Your task:
Find the line containing "Click the 1200 mark on the horizontal ruler" in the entries below. Restate it and each line after it, word for word, up to and including the line containing "Image resolution: width=1024".

Supplied records:

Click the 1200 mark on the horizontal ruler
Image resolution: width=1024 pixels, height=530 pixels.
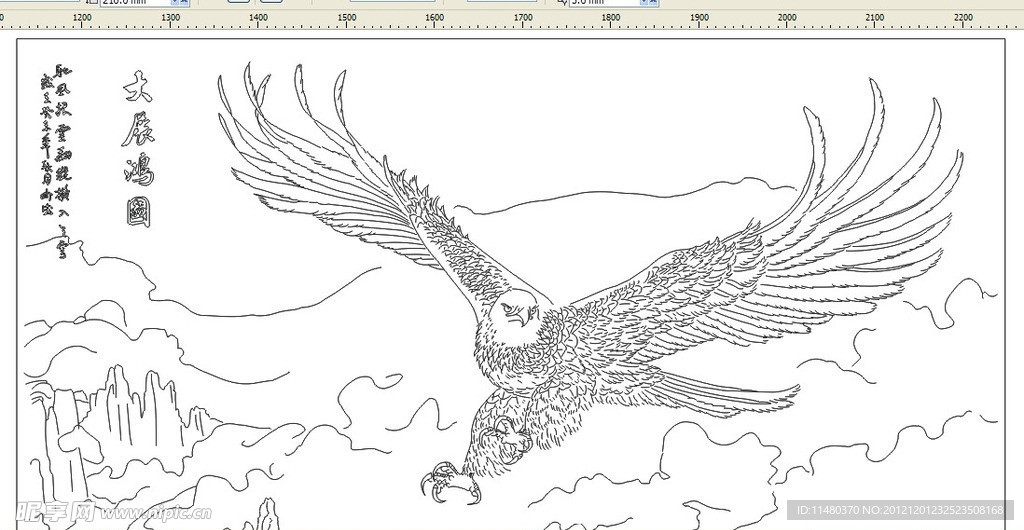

==

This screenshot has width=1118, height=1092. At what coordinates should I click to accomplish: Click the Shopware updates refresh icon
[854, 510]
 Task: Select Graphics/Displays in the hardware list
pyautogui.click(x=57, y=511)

...

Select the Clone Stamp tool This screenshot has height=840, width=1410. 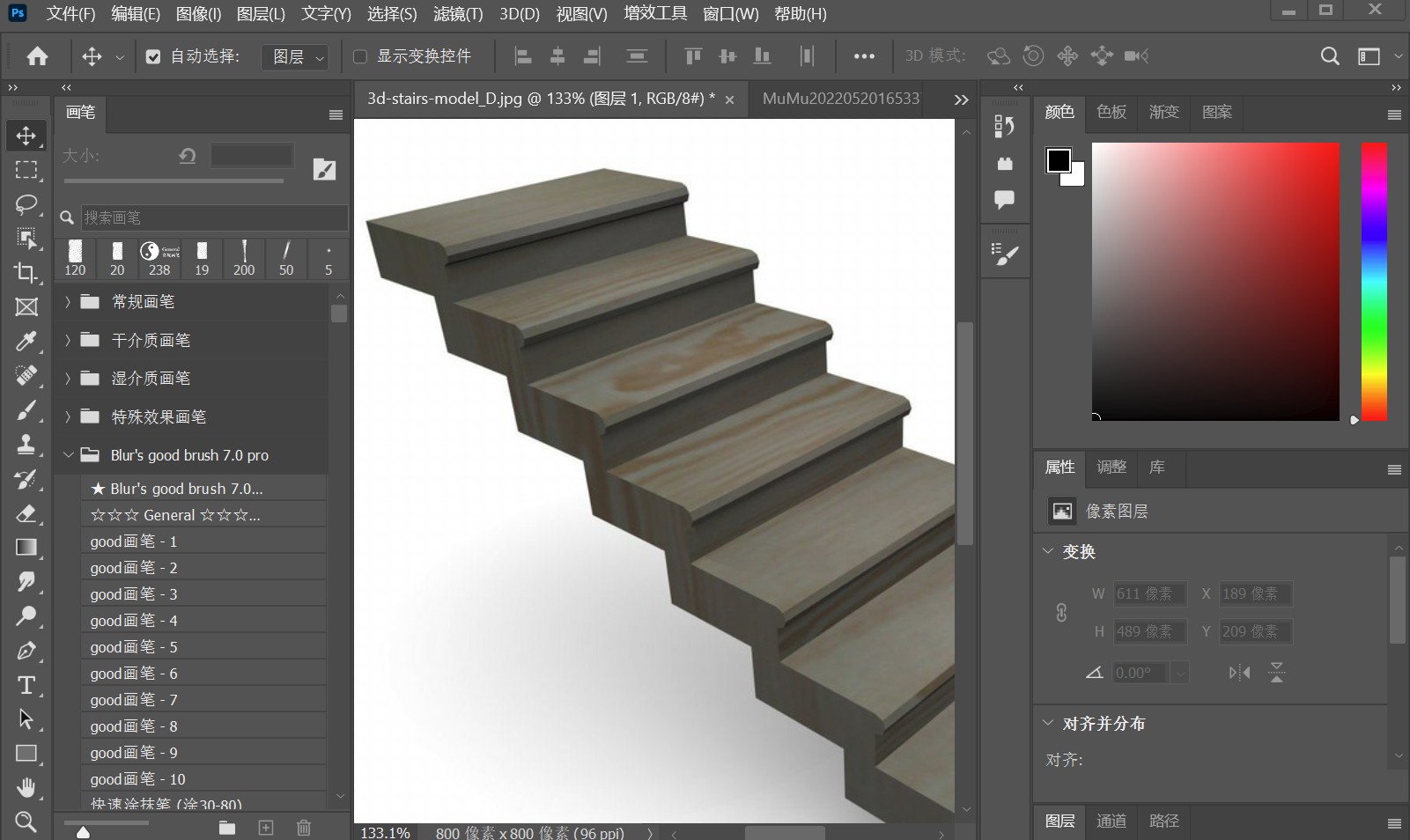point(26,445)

Task solution:
Click the 1200 mark on the horizontal ruler
Image resolution: width=1024 pixels, height=530 pixels.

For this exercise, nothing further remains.